Donaldson v. Donaldson

430 P.2d 210 | Kan. | 1967

The opinion of the court was delivered by

Harman, C.:

We deal here with a refusal to set aside a default judgment in a divorce action.

The parties to the proceeding were married January 10, 1962. Four children have been bom. The husband, appellee herein, first sued the wife for divorce on December 15, 1964. This suit was dismissed May 25, 1965, and the parties continued to live together. On June 23, 1966, the husband again filed suit for divorce. In his petition he alleged the wife had been guilty of gross neglect of duty and extreme cruelty and he asked for divorce and custody of the four children. Personal service of summons was obtained on the wife the following day. The wife did not answer or make any appearance in court in response to the summons.

On September 13, 1966, the husband presented evidence in court in support of his petition. On September 28, 1966, the trial court entered judgment, effective that date, finding for the husband, and granting a divorce on the ground of gross neglect of duty. The court *470further found the best interests of the children would be served by awarding their custody to the husband and so awarded their custody. The husband was also awarded the household goods of the parties.

On October 3, 1966, the wife filed her motion to set aside the judgment alleging it had been obtained by fraud and corruption on the part of the husband in that his actions were responsible for her failure to appear and defend the action. She also asked for permission to file an answer and cross-petition attached to her motion, and for a new trial.

(Parts of the exercise):
A. According to the Donaldson v. Donaldson opinion, on what ground did the trial court grant the divorce?
B. From the Donaldson v. Donaldson opinion, output the passage starting with "On October 3, 1966, the" and going on through "a new trial.".
C. Decide whether each statement agrees with the Donaldson v. Donaldson opinion, answering yes or no and quoting the deciding words. (i) The husband's first divorce suit was dismissed on May 25, 1965. (ii) The wife filed an answer in response to the summons. (iii) The wife filed her motion to set aside the judgment on October 3, 1966.

[Screenshot grounding data]
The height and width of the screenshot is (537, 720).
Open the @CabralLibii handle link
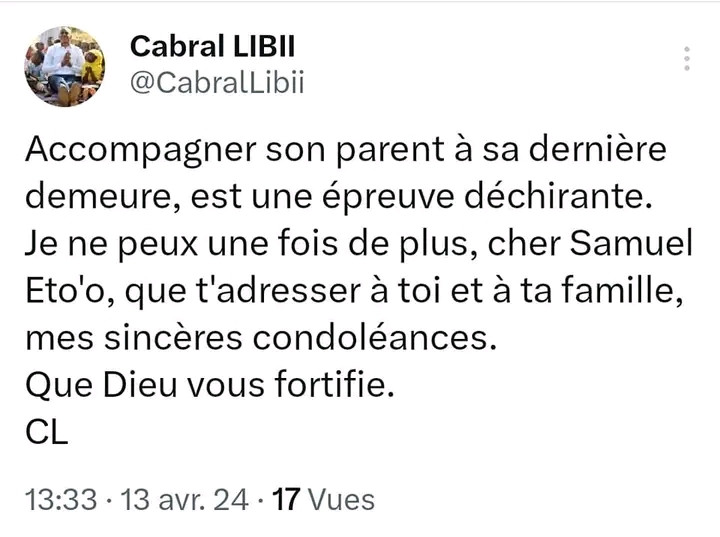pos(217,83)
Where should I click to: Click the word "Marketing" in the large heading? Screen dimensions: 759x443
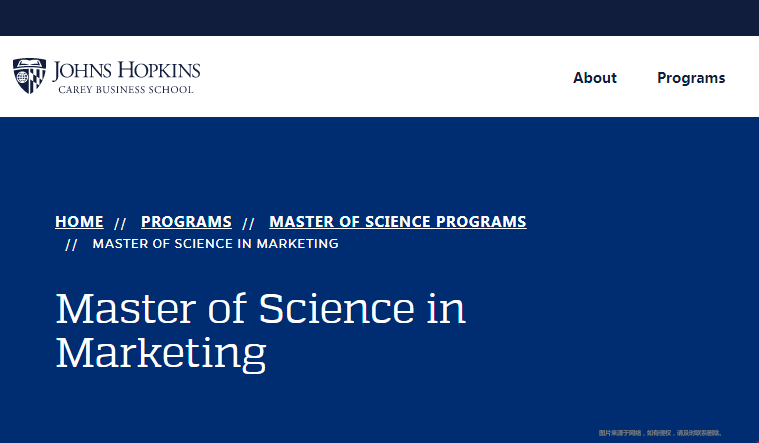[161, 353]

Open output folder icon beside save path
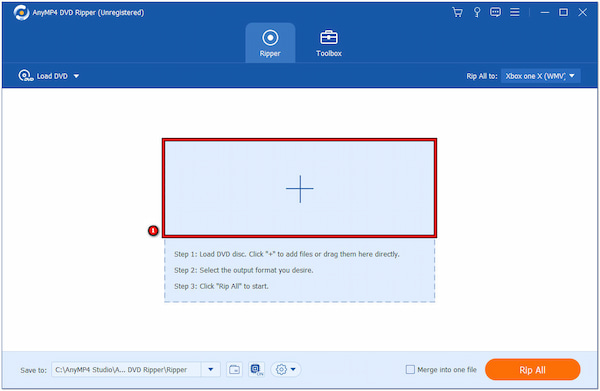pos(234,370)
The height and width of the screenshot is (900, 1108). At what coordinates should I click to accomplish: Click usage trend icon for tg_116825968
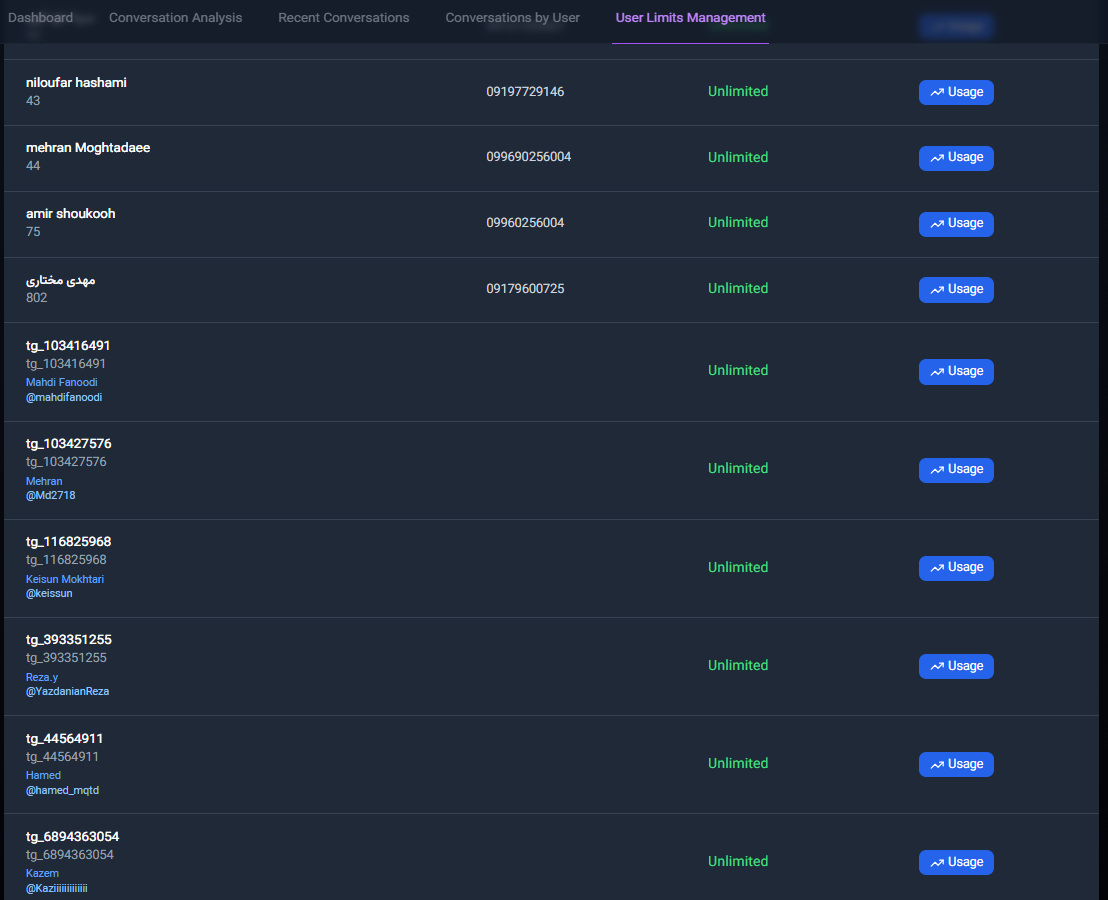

(Answer section):
A. Gross neglect of duty.

B.
On October 3, 1966, the wife filed her motion to set aside the judgment alleging it had been obtained by fraud and corruption on the part of the husband in that his actions were responsible for her failure to appear and defend the action. She also asked for permission to file an answer and cross-petition attached to her motion, and for a new trial.

C.
(i) Yes: "This suit was dismissed May 25, 1965"
(ii) No: "The wife did not answer or make any appearance in court in response to the summons."
(iii) Yes: "On October 3, 1966, the wife filed her motion to set aside the judgment"